Problem statement
An exact, complete copy of the data that follows is needed.

Supplied records
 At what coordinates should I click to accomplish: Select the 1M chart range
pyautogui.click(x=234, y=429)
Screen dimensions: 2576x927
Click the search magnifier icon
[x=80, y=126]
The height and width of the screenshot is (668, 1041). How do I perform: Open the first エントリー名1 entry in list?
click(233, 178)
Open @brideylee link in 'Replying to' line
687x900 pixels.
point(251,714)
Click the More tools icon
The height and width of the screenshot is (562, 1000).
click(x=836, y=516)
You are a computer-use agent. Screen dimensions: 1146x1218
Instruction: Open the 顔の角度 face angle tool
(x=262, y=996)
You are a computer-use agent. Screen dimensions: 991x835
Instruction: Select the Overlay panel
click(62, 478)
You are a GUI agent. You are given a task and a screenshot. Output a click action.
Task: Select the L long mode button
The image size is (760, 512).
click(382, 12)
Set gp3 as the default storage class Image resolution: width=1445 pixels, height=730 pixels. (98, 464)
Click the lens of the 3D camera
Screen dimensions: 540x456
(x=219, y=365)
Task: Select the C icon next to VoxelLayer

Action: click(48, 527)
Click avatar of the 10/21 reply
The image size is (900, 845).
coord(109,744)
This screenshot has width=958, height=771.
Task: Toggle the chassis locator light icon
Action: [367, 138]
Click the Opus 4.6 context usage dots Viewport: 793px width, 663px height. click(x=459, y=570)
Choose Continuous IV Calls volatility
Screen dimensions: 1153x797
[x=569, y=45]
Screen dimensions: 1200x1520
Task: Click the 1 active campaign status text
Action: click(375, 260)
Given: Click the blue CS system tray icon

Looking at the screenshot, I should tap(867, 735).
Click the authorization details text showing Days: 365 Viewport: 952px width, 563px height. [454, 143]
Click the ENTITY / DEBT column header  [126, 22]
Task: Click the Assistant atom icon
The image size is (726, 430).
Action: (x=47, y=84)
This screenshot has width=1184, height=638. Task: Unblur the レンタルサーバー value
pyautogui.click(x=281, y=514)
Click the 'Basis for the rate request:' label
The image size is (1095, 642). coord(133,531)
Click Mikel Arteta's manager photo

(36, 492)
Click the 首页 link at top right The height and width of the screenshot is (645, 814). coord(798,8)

Solution for this task
 At what coordinates should I click to accomplish: Select the 1M chart range
pyautogui.click(x=234, y=429)
Screen dimensions: 2576x927
Click the search magnifier icon
[x=80, y=126]
The height and width of the screenshot is (668, 1041). How do I perform: Open the first エントリー名1 entry in list?
click(233, 178)
Open @brideylee link in 'Replying to' line
687x900 pixels.
point(251,714)
Click the More tools icon
The height and width of the screenshot is (562, 1000).
click(x=836, y=516)
You are a computer-use agent. Screen dimensions: 1146x1218
Instruction: Open the 顔の角度 face angle tool
(x=262, y=996)
You are a computer-use agent. Screen dimensions: 991x835
Instruction: Select the Overlay panel
click(62, 478)
You are a GUI agent. You are given a task and a screenshot. Output a click action.
Task: Select the L long mode button
The image size is (760, 512).
click(382, 12)
Set gp3 as the default storage class Image resolution: width=1445 pixels, height=730 pixels. (98, 464)
Click the lens of the 3D camera
Screen dimensions: 540x456
(x=219, y=365)
Task: Select the C icon next to VoxelLayer

Action: click(48, 527)
Click avatar of the 10/21 reply
The image size is (900, 845).
coord(109,744)
This screenshot has width=958, height=771.
Task: Toggle the chassis locator light icon
Action: [367, 138]
Click the Opus 4.6 context usage dots Viewport: 793px width, 663px height. click(x=459, y=570)
Choose Continuous IV Calls volatility
Screen dimensions: 1153x797
[x=569, y=45]
Screen dimensions: 1200x1520
Task: Click the 1 active campaign status text
Action: click(375, 260)
Given: Click the blue CS system tray icon

Looking at the screenshot, I should tap(867, 735).
Click the authorization details text showing Days: 365 Viewport: 952px width, 563px height. [454, 143]
Click the ENTITY / DEBT column header  [126, 22]
Task: Click the Assistant atom icon
The image size is (726, 430).
Action: (x=47, y=84)
This screenshot has width=1184, height=638. Task: Unblur the レンタルサーバー value
pyautogui.click(x=281, y=514)
Click the 'Basis for the rate request:' label
The image size is (1095, 642). coord(133,531)
Click Mikel Arteta's manager photo

(36, 492)
Click the 首页 link at top right The height and width of the screenshot is (645, 814). coord(798,8)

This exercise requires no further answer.